= List of airports in Sweden =

This is a list of airports in Sweden, sorted by location.

== Airports ==

Airport names shown in bold indicate the airport has scheduled service on commercial airlines. Airport names that are not bold but have an IATA code have previously had scheduled service.

Ten of the most important airports are owned by the national company Swedavia.
The other airports which have scheduled service, are in general owned by the city concerned.

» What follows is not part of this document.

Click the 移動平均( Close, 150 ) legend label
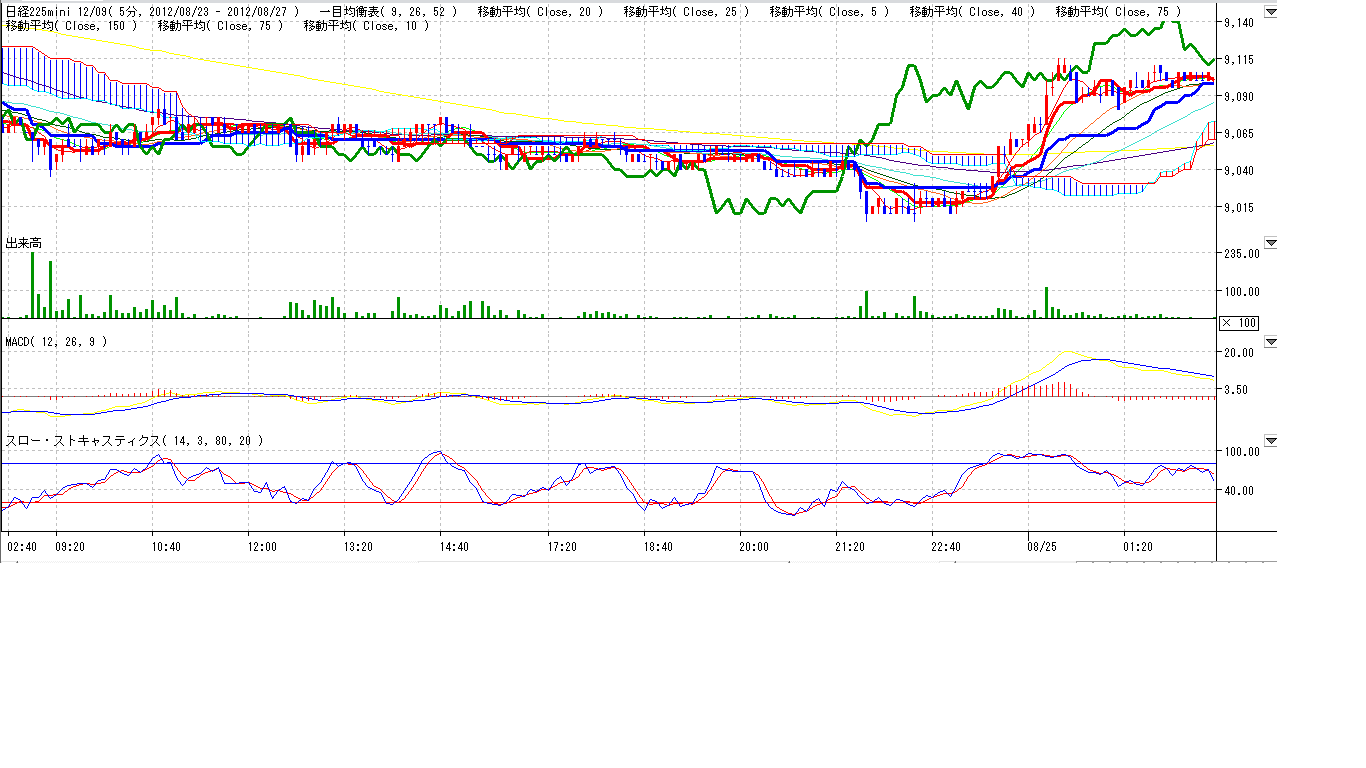 pyautogui.click(x=71, y=26)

Most air routes inside Sweden are going to and from Stockholm. The shorter connections are mostly used by business travellers, since there is strong competition from rail and road travel. For the longest routes (Stockholm–Umeå and longer) air travel is the main mode of travel also for leisure travellers.

For international travel, Arlanda is the hub for the Stockholm region and places north thereof. For southbound or westbound international travel from places in Sweden well south of Stockholm, Copenhagen is the hub. From Gothenburg, some main airports of Europe can be directly reached and be used as hubs.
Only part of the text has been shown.